Stored items from a collection:
--- START ---

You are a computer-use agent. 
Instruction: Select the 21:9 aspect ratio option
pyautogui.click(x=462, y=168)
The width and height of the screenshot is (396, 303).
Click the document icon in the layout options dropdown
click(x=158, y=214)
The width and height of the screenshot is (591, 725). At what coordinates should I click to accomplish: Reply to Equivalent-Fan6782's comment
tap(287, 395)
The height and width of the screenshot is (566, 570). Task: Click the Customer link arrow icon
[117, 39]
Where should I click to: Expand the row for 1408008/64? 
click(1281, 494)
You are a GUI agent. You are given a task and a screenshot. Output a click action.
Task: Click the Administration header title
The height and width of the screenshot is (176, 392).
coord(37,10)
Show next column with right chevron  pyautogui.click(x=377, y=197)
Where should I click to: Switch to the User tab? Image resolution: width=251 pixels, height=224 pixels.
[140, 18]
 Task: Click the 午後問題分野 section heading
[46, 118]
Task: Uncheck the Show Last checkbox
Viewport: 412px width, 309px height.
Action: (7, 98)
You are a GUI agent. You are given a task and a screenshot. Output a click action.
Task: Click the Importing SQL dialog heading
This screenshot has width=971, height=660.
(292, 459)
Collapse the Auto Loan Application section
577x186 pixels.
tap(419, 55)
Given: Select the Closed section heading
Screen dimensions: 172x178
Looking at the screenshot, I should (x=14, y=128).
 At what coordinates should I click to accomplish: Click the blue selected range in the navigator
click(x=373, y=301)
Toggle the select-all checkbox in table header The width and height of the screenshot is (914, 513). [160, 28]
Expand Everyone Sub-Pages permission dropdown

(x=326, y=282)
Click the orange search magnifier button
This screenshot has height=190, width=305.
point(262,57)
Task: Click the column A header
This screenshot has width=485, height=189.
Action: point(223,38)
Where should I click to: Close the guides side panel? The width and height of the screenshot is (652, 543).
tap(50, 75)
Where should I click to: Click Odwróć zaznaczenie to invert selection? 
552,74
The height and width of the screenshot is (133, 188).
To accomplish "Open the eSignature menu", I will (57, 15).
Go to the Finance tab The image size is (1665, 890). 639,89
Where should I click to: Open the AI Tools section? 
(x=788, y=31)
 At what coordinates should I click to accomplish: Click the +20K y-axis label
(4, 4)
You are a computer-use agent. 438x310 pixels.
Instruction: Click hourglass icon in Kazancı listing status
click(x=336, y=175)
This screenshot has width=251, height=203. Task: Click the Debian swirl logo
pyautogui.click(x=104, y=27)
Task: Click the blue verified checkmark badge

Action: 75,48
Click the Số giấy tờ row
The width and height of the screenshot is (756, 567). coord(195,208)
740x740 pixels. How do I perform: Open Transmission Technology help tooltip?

--- END ---

TASK DESCRIPTION: A word-for-word repeat of the full data is needed.

RESULT BELOW:
You are a computer-use agent. 
Instruction: Select the 21:9 aspect ratio option
pyautogui.click(x=462, y=168)
The width and height of the screenshot is (396, 303).
Click the document icon in the layout options dropdown
click(x=158, y=214)
The width and height of the screenshot is (591, 725). At what coordinates should I click to accomplish: Reply to Equivalent-Fan6782's comment
tap(287, 395)
The height and width of the screenshot is (566, 570). Task: Click the Customer link arrow icon
[117, 39]
Where should I click to: Expand the row for 1408008/64? 
click(1281, 494)
You are a GUI agent. You are given a task and a screenshot. Output a click action.
Task: Click the Administration header title
The height and width of the screenshot is (176, 392).
coord(37,10)
Show next column with right chevron  pyautogui.click(x=377, y=197)
Where should I click to: Switch to the User tab? Image resolution: width=251 pixels, height=224 pixels.
[140, 18]
 Task: Click the 午後問題分野 section heading
[46, 118]
Task: Uncheck the Show Last checkbox
Viewport: 412px width, 309px height.
Action: (7, 98)
You are a GUI agent. You are given a task and a screenshot. Output a click action.
Task: Click the Importing SQL dialog heading
This screenshot has width=971, height=660.
(292, 459)
Collapse the Auto Loan Application section
577x186 pixels.
tap(419, 55)
Given: Select the Closed section heading
Screen dimensions: 172x178
Looking at the screenshot, I should (x=14, y=128).
 At what coordinates should I click to accomplish: Click the blue selected range in the navigator
click(x=373, y=301)
Toggle the select-all checkbox in table header The width and height of the screenshot is (914, 513). [160, 28]
Expand Everyone Sub-Pages permission dropdown

(x=326, y=282)
Click the orange search magnifier button
This screenshot has height=190, width=305.
point(262,57)
Task: Click the column A header
This screenshot has width=485, height=189.
Action: point(223,38)
Where should I click to: Close the guides side panel? The width and height of the screenshot is (652, 543).
tap(50, 75)
Where should I click to: Click Odwróć zaznaczenie to invert selection? 
552,74
The height and width of the screenshot is (133, 188).
To accomplish "Open the eSignature menu", I will (57, 15).
Go to the Finance tab The image size is (1665, 890). 639,89
Where should I click to: Open the AI Tools section? 
(x=788, y=31)
 At what coordinates should I click to accomplish: Click the +20K y-axis label
(4, 4)
You are a computer-use agent. 438x310 pixels.
Instruction: Click hourglass icon in Kazancı listing status
click(x=336, y=175)
This screenshot has width=251, height=203. Task: Click the Debian swirl logo
pyautogui.click(x=104, y=27)
Task: Click the blue verified checkmark badge

Action: 75,48
Click the Số giấy tờ row
The width and height of the screenshot is (756, 567). coord(195,208)
740x740 pixels. How do I perform: Open Transmission Technology help tooltip?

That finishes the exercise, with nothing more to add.